Hi guys. Ok I'm working on this problem, it's more theoretical than anything.

I'll try to explain as best I can. Let's say you have a runner going past the following points up till and past 30 m:

Distance (x) of x1=0, x2=4, x3=9, x4=20, and x5=30m
the times to these intervals are 0, 1.0s, 2.0s, 3.0s and 5.0s.

Now if all I did to find velocity was V=d/t, this would only give me an average velocity over that time. Now if I wanted to find the velocity right at that time point, I was told to use the central difference method:

V at time 3.0s = (Distance at x4- distance at x2)/(time from distance x2 to distance x4)

This should give me the velocity at that point?
Now the BIG question is? how am I suppose to do it for those values at the end and at the beginning, ie. when time is 5.0 secs?

Thanks guys.

 

[Astronuc]

Well, x = 0 at t = 0, and I believe, v(0) = 0. x (0) =0 and v(0) = 0 are specified initial conditions.
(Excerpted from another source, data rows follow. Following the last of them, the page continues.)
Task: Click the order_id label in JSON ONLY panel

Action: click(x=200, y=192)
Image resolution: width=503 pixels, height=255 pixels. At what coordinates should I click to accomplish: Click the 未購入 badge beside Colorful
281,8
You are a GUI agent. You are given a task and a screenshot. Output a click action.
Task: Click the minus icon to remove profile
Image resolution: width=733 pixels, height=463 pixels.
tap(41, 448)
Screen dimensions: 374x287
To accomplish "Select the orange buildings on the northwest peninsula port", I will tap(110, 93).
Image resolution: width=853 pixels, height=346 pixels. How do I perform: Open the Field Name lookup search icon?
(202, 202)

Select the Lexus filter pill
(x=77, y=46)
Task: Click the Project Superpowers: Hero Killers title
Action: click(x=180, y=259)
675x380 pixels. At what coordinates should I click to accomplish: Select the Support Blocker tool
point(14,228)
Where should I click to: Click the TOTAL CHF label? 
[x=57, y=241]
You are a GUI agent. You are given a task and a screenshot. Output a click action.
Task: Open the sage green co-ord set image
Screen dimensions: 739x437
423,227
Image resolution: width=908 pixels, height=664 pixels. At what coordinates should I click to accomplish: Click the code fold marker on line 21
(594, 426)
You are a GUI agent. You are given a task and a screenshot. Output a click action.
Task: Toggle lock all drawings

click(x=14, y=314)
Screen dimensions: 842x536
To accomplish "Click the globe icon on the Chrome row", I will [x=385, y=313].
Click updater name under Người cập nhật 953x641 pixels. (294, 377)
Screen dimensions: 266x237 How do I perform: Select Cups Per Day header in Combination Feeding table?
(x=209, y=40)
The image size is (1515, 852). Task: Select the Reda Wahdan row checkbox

Often one is solving the differential equation via central difference, e.g.

www.mate.tue.nl/~piet/inf/disco/pdf/cendif.pdf

http://mceer-nt4.mceer.buffalo.edu/...esearch/ANCER/Activities/2004/wu_b_edpmrc.pdf

But in this case, one is starting with data.

One possibility would be to estimate the acceleration at t5 and extrapolate a velocity at t6. In the case of a runner, one would probably find that v reaches some asymptote.

 

[cyberjaya]

ya good.

ok, here is my questions.

the CDM (Central Difference Method) is used to try to find the velocity of the point at specific time. in numerical analysis, above case is actually first order derivatives generated by CDM of first order, am i correct?

so my question is

1) how to generate 3rd order derivatives using CDM of first order... or is it possible?
2) if first order derivatives means velocity in physics, then please give the meaning of 2nd order and 3rd order.

thanks